Da muss ich widersprechen, das ist kein Populismus, auch aus etablierten Parteien gibt es diese Forderung. In Thüringen oder Sachsen muss nun sondiert werden, bei welchen konkreten Themen in den Ländern es Gemeinsamkeiten gibt, etwa bei Verbesserungen im Bildungssystem. Dann wird sich zeigen, ob es für die Länder insgesamt Fortschritte gibt. Das werden unsere Vertreterinnen und Vertreter vor Ort in den Sondierungsgesprächen klären. Ich werde von der Bundesebene aus nicht vorgreifen, da es sich um Länderthemen handelt, die von unseren Landesvertretern in den Gesprächen besprochen werden. Danach werden wir die Situation gemeinsam bewerten müssen.

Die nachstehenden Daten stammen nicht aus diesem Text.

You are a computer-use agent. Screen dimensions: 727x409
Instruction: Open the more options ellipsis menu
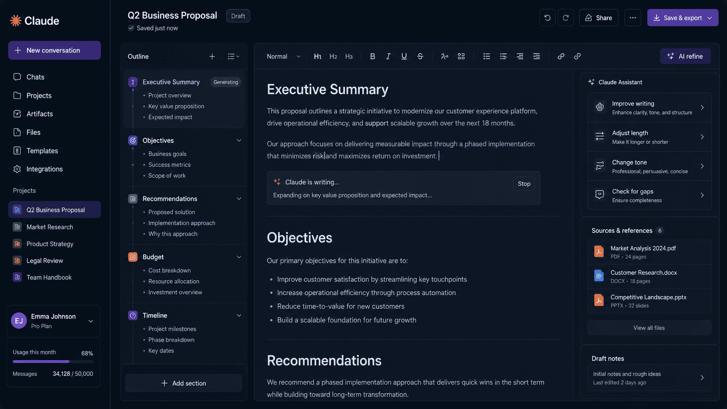[633, 18]
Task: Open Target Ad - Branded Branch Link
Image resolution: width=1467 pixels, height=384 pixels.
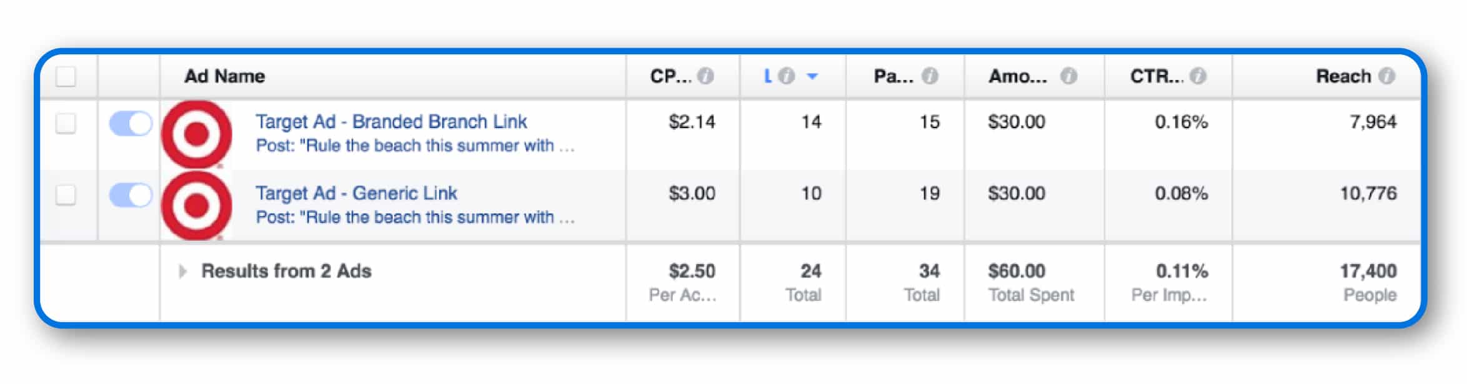Action: pos(391,121)
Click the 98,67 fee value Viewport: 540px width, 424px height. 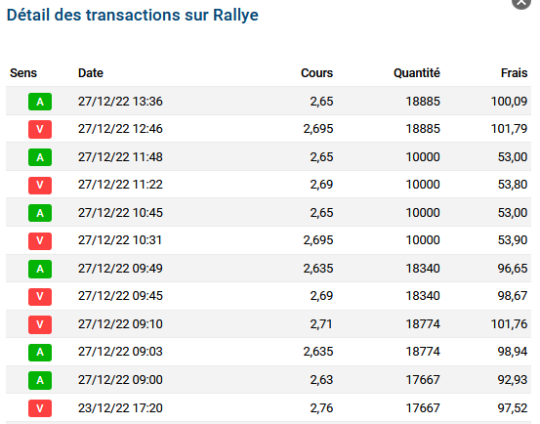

Ich habe mir die Wahlergebnisse in Thüringen auch nicht gewünscht.
Christian Leye
Aber hat Frau Wagenknecht nicht angekündigt, selbst mit am Verhandlungstisch sitzen zu wollen?
Nein, das wurde missverstanden. Das wäre auch weder praktikabel noch umsetzbar, da Frau Wagenknecht ja schon terminlich keine Sondierungsgespräche in mehreren Ländern führen kann. Das ist klar eine Aufgabe der Länderebene, und unsere Leute vor Ort werden das sehr gut meistern. Wir haben betont, dass es vor Beginn der Sondierungsgespräche ein Gespräch über die grundsätzliche Richtung geben muss. An dem ist dann neben unseren Vertretern auf der Länderebene auch Frau Wagenknecht beteiligt. Ich denke nicht, dass das zu viel verlangt ist, denn es geht schließlich um eine stabile Regierung in den Ländern.
Wie gefällt Ihnen der Gedanke, dass Bodo Ramelow dem BSW mit seiner Stimme in die Regierung helfen könnte?
Ich habe mir die Wahlergebnisse in Thüringen und die daraus resultierende komplizierte Konstellation auch nicht gewünscht. Wie man damit umgeht und wie sich die anderen Partein oder Bodo Ramelow dazu aufstellen, wird sich in den nächsten Tagen zeigen. Wichtig ist, dass wir stabile Verhältnisse schaffen wollen. Das Wahlergebnis ist natürlich alles andere als einfach, da muss man nichts beschönigen.
Neben der CDU müssten Sie in Thüringen auch mit der SPD zusammenarbeiten, die Ihre Vorsitzende in jeder Rede zerpflückt. Ist das BSW damit schon jetzt eine "Systempartei", die doch nur auf Posten und Macht schielt?
Wir haben, glaube ich, stärker als alle anderen Parteien in diesem Wahlkampf deutlich gemacht, dass wir nicht auf Posten schielen und dass Regieren für uns kein Selbstzweck ist. Das gilt auch nach der Wahl. Wir werden uns nur dann an einer Regierung beteiligen, wenn es in Zusammenarbeit mit den anderen Parteien konkrete Verbesserungen für die Menschen im Land gibt. Wenn die Menschen umgekehrt nicht das Gefühl haben, dass es vorangeht und sich etwas verbessert, sondern alles bleibt wie bisher, dann hätten wir der Demokratie einen Bärendienst erwiesen. Dafür sind wir nicht bereit, und das haben wir immer mit großer Klarheit gesagt. Das gilt vor der Wahl genauso wie jetzt danach.
Herr Leye, vielen Dank für dieses Gespräch.